* COSA SERVE *
Riporta fedelmente il tratto della lettera a Drugo da "Mi chiedo come" fino a "poliziotto di servizio.".

* TESTO DI LETTURA *
────
Mi chiedo come fai a mantenere quel particolare equilibrio di una persona che sa come va il mondo e non si scompone di fronte a situazioni difficili ma che, al contempo, mantiene una sua disarmante ingenuità, come quando, in quel deposito giudiziario disseminato di auto rubate, avresti desiderato accurate indagini per ritrovare l’autore del furto della tua vecchia e scassata quattroruote, provocando la scomposta e divertita reazione del poliziotto di servizio.
Caro Drugo,
in realtà mi piacerebbe sapere cosa stia facendo tu adesso, a quindici anni di distanza. Lo sfondo del resto non è cambiato molto. C’è sempre Bush – il figlio stavolta – a condurre una guerra santa e c’è sempre Saddam Hussein nelle vesti del cattivo. A dire il vero Hussein non c’è più. E’ stato “democraticamente” giustiziato in nome della libertà e della pace. Pace e libertà che stentano però ad arrivare in un paese martoriato proprio da quella democrazia che avrebbe dovuto restituire dignità ai cittadini iracheni. Lo so che forse sto pretendendo un po’ troppo da te che hai trascorso gran parte del tuo tempo a giocare a bowling e che l’unico “contatto” con Saddam l’hai avuto in uno dei tuoi deliri onirico-psichedelici, durante il quale ti porgeva, con un sorriso ambiguo, le scarpe da gioco. Però, a parte questo, il tempo dovrebbe essere passato anche per te e mi chiedo se sei riuscito a mantenere il tuo orgoglioso distacco dalle dinamiche che regolano le nostre comunità. Molti della tua generazione – fieri e irriducibili ribelli rispetto ai modelli sociali imperanti – si sono ritrovati con un lavoro, una famiglia, un hobby a cui dedicare la domenica, come milioni di altri americani e milioni di altri occidentali. E tu, Drugo? hai continuato in quel tuo splendido e ammirevole “fancazzismo” di morettiiana memoria? (Faccio cose, vedo gente). “Cosa conteneva la valigia, signor Lebowski? – documenti di lavoro – e che lavoro fa? – sono disoccupato”. E cosa direbbe il tuo amico reduce del Vietnam di questo nuovo Vietnam che solo l’ostinazione e l’arroganza di alcuni presunti statisti ha potuto ripetere? Chissà se il bowling sarebbe frequentato da un amico in più. Un altro reduce. Dell’Iraq questa volta. E i vostri dialoghi? Sarebbero ancora più surreali, se possibile?
Oppure anche tu alla fine sei stato contaminato dalla convenzionalità e hai dato retta ai consigli dell’altro Lebowski, il grande Lebowski, quello che appartiene alla categoria di chi “produce”, di chi fa andare l’economia, di chi fa crescere il PIL, e che, per questo, in qualche caso, ha la presunzione di poter imporre le proprie regole di vita all’universo mondo. “La vostra rivoluzione è finita, signor Lebowski, condoglianze: gli sbandati hanno perso. Faccia come i suoi genitori, accetti il mio consiglio: si trovi un lavoro”.
────
* DATI GREZZI *
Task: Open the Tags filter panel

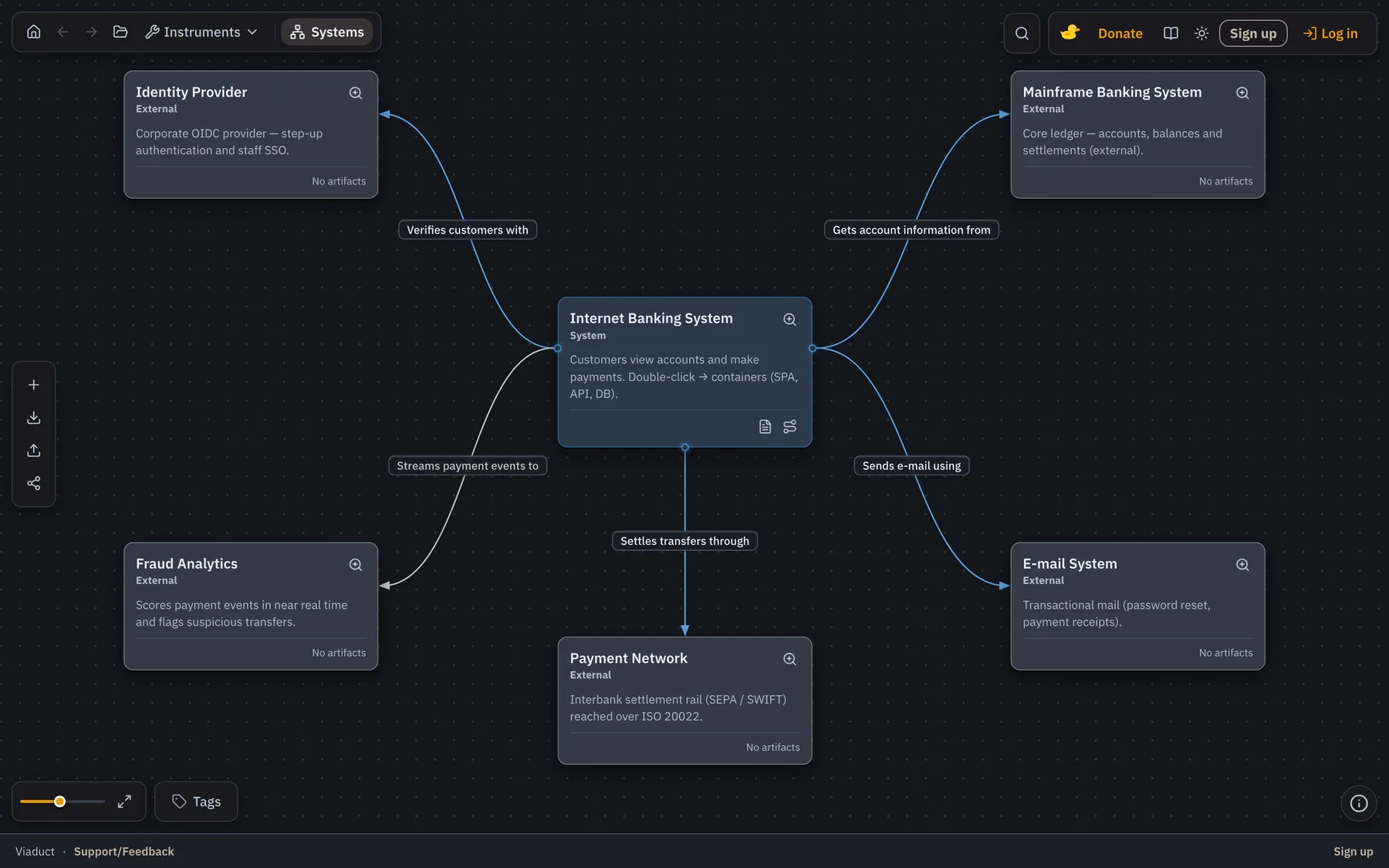Action: click(x=196, y=802)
────
* SVOLGIMENTO ESERCIZIO *
Mi chiedo come fai a mantenere quel particolare equilibrio di una persona che sa come va il mondo e non si scompone di fronte a situazioni difficili ma che, al contempo, mantiene una sua disarmante ingenuità, come quando, in quel deposito giudiziario disseminato di auto rubate, avresti desiderato accurate indagini per ritrovare l’autore del furto della tua vecchia e scassata quattroruote, provocando la scomposta e divertita reazione del poliziotto di servizio.